Learning in a VUCA world – How Knowledge Workers learn to innovate

The acronym VUCA – volatility, uncertainty, complexity and ambiguity – accurately describes the conditions under which organisations, corporations and institutions operate in the world today. As there is no predictability or way to plan for every issue or problem that may arise, it becomes necessary to plan for any issue that may arise. The VUCA world calls for innovative business strategies and processes that can be used to cope in any given situation, and if treated right, the VUCA world can be an opportunity for knowledge workers to learn and develop effective agile and flexible strategies. This year’s ONLINE EDUCA BERLIN conference will hold a plenary session to discuss learning in a VUCA world and the ways that knowledge workers learn to innovate.

By Claire Adamson

The term VUCA originated in the US military in the late 1990s and is a way of assessing and providing for the changeability of general situations and events.
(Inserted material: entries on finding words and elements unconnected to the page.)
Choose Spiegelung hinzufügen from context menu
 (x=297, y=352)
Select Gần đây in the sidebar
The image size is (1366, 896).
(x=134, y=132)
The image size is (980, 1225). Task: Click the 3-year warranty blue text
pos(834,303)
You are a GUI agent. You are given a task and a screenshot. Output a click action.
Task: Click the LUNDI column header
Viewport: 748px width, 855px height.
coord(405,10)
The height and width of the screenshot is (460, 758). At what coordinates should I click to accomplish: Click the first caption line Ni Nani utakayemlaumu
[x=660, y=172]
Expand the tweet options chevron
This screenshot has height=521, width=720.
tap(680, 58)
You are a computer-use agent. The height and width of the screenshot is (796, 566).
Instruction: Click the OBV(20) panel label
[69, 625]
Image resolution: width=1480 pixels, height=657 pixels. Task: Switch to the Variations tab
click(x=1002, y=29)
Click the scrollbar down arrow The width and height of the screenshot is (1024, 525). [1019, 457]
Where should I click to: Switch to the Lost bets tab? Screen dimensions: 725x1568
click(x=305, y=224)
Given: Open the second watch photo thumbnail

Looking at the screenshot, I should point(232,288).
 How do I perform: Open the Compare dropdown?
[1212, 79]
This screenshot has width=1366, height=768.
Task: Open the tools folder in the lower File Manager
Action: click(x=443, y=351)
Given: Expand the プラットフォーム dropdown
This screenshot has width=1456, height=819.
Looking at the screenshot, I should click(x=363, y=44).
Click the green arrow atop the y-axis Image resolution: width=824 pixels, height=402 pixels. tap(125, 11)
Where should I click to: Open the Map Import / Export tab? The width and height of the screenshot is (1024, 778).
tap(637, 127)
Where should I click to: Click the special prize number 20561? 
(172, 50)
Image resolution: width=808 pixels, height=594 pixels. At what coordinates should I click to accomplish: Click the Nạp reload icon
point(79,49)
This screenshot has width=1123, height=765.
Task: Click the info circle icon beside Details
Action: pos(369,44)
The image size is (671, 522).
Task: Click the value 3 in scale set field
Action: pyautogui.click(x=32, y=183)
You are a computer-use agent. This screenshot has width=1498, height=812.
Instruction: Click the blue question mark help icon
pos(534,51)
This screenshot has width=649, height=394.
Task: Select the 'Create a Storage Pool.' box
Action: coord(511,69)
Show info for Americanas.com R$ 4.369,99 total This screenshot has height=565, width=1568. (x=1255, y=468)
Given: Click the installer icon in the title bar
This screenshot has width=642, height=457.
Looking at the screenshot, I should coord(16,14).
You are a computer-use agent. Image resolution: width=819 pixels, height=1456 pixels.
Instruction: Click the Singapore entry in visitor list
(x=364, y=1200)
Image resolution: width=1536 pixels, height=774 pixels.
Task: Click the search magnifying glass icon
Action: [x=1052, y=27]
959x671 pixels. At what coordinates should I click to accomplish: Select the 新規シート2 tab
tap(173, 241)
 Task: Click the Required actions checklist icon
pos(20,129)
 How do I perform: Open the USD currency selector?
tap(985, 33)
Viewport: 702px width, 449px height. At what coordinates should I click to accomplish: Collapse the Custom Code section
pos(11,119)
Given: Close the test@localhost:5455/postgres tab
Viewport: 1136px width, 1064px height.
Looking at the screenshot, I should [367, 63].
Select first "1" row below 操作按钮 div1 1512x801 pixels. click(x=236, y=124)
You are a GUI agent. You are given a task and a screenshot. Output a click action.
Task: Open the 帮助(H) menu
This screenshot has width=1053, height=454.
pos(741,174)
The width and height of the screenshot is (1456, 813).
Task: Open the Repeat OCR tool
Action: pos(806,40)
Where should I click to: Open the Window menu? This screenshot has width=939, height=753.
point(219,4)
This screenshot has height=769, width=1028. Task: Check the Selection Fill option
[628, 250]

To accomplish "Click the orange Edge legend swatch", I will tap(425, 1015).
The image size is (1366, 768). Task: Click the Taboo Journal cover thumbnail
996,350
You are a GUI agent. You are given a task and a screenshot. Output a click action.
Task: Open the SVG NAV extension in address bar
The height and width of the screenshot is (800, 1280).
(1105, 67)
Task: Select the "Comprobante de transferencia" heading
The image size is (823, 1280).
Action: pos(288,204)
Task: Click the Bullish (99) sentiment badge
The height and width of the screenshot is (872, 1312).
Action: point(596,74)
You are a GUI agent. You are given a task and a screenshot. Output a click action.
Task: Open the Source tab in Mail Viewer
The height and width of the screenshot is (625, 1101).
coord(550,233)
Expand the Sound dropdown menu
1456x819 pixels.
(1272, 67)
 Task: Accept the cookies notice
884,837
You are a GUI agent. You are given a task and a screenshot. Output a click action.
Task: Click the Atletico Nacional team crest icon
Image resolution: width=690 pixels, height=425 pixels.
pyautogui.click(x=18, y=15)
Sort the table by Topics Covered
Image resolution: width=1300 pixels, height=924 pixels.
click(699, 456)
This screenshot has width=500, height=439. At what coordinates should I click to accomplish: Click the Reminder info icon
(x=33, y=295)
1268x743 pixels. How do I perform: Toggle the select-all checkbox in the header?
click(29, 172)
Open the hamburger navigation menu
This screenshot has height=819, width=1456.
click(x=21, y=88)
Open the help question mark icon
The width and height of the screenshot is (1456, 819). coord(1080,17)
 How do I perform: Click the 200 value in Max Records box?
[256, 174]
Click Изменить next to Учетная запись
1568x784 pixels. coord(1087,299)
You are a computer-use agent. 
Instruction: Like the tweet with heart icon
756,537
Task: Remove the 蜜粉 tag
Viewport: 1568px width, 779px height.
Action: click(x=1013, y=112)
Volatility refers to the ease and speed in which a situation can change. Uncertainty refers to the lack of knowledge or awareness that surrounds unforeseen events, Complexity to the web of interconnectedness and chaos surrounding an event or organisation, and Ambiguity refers to the potential for confusion and misunderstanding within that organisation.

The term was quickly adapted to be used in business environments and now stands as a strategy for coping with unavoidable changes and events that may arise – anything from a change in consumer fashion to unstable government or the onslaught of recession. A good example of the recent influence of the VUCA world is the eruption of the Icelandic volcano Eyjafjallajökull and its subsequent ash cloud. This unforeseen natural event disrupted air travel in Europe for 6 days in 2010 stranding passengers all over the world and costing air travel companies millions of euros, as well as affecting countless other companies. It was a completely unpredictable event and there was no way to stop it or prevent it from happening. Businesses just had to deal with the fallout, and suffered everything from mild setbacks to massive losses.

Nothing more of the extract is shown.